Subculture: Witch Tok
When I say the word “witch” I’m sure you have a picture that comes up in your mind. Whether it’s the Sanderson sisters, Maleficent, the witches from The Wizard of Oz, that one witch from Loony Tunes, or even all the Halloween decorations that pop up in stores in August we all have a mental picture.
For this subculture piece, we’ll delve into the history of witches and witchcraft and then look at Witch Tok and why it’s become so popular.
Frankie Castanea, a folk witch, is quoted in a BBC article about Witch Tok saying “Witchcraft in different cultures has different connotations. Witchcraft is not a religion, it’s a belief, it’s a spiritual practice”.

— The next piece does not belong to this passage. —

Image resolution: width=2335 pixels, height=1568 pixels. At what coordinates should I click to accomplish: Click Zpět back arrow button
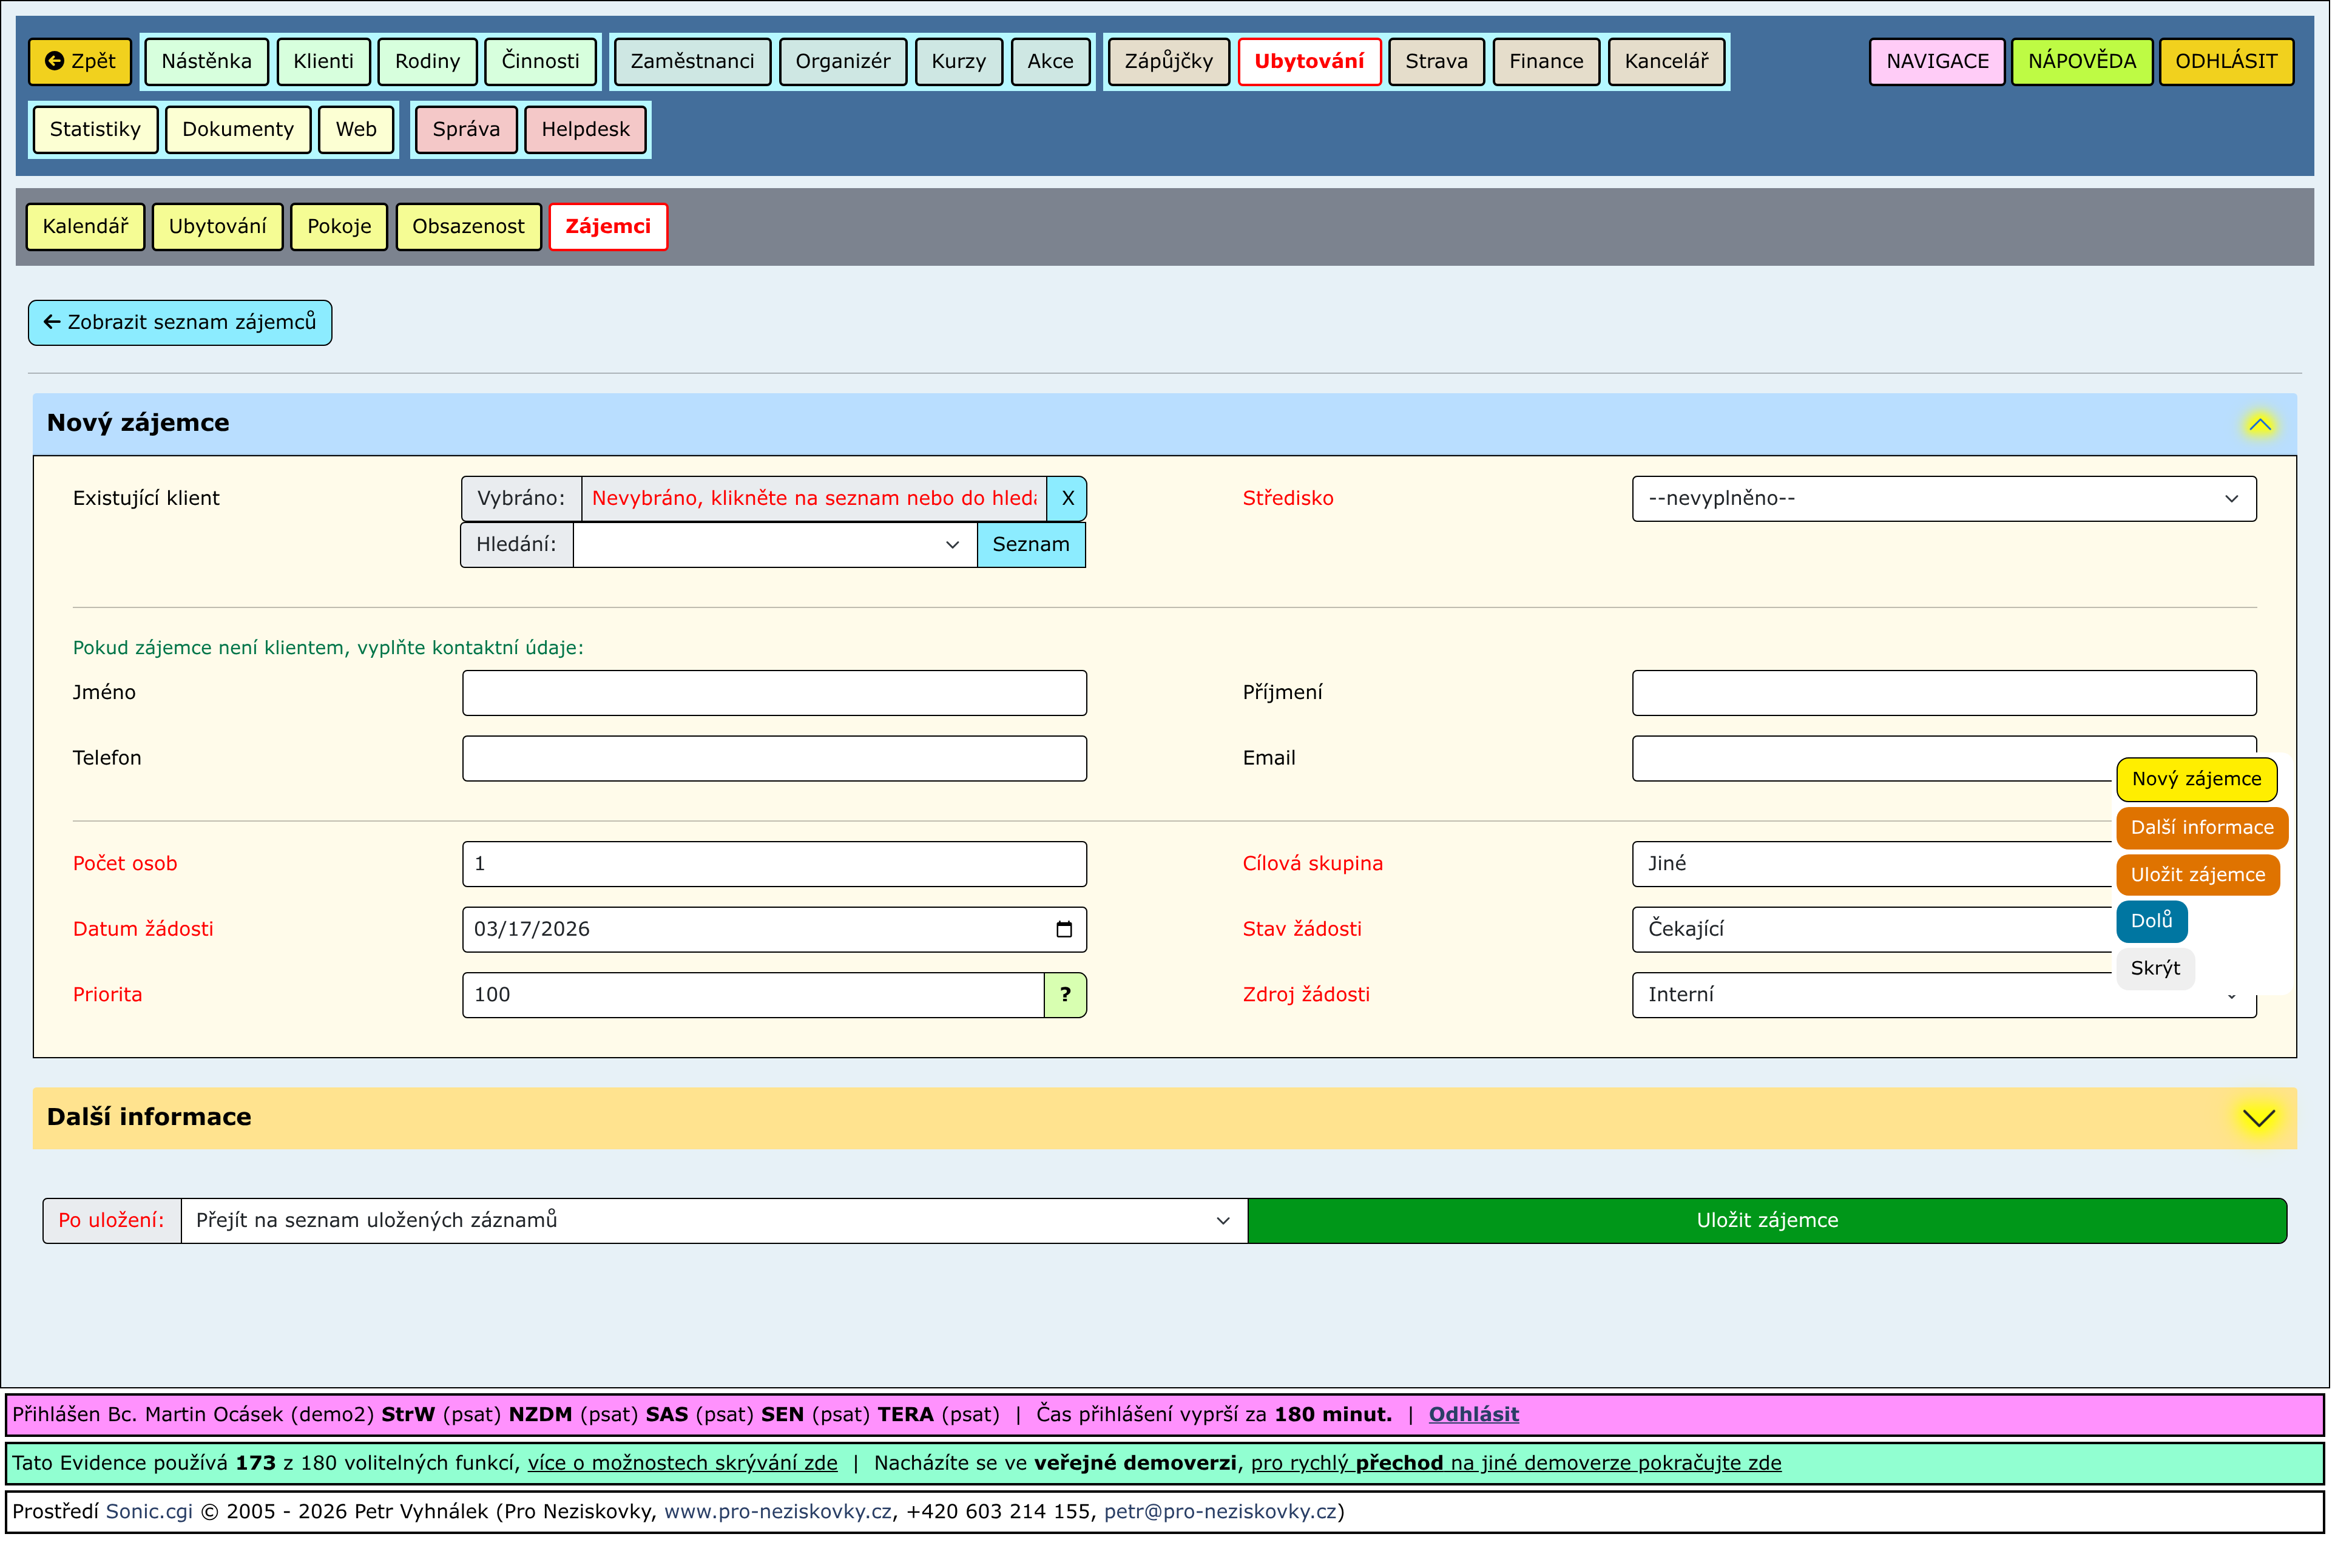[x=80, y=61]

While in the same BBC article Professor Diane Purkis, from the University of Oxford, is quoted as saying “Witchcraft is one of the oldest human societies there are witches in Classical times, in Greek and Roman literature”.
And of course, jumping ahead many, many, many years, we have all heard about the Salem Witch Trials. I’ll link an excellent series about those trials here.
All of this does not include the other types of witchcraft, esoteric and the occult. That includes Eastern mysticism, Native American practices, and mysticism attached to the Middle East and Africa. I don’t feel like I’m the person to talk about those practices and to cover all these practices would be another article on its own.
Now, let’s investigate why Witch Tok and Witchy content online has become so popular.
According to an article by the Financial Times, on Instagram ten of the most popular witch accounts have more than three million followers between them and on TikTok, videos with the hashtag witchtok have more than 11 billion views.
The pandemic became fertile ground for witchy content online with Sarah Harvey, a research associate in King’s College London’s Department of Theology and religious studies telling the Financial Times that “turbulent times often produce spiritual movements”.
Another reason for the popularity is the availability of the internet to allow people to learn more about the esoteric and occult.
In the same Financial Times article, I quoted earlier, Georgina Rose, an occultist who runs TikTok and YouTube channels that focus on the history and practice of magic says “A lot of people don’t know about the history or philosophy beyond the popular accounts on social media and she wants to introduce deeper and heavier concepts in a fun, appealing and attention-grabbing way”.
There you have it, a surface look into Witch Tok. For a more in-depth look, use the links I’ve included in this piece and search the internet to your heart's content. As always while using the internet, be careful and be nice.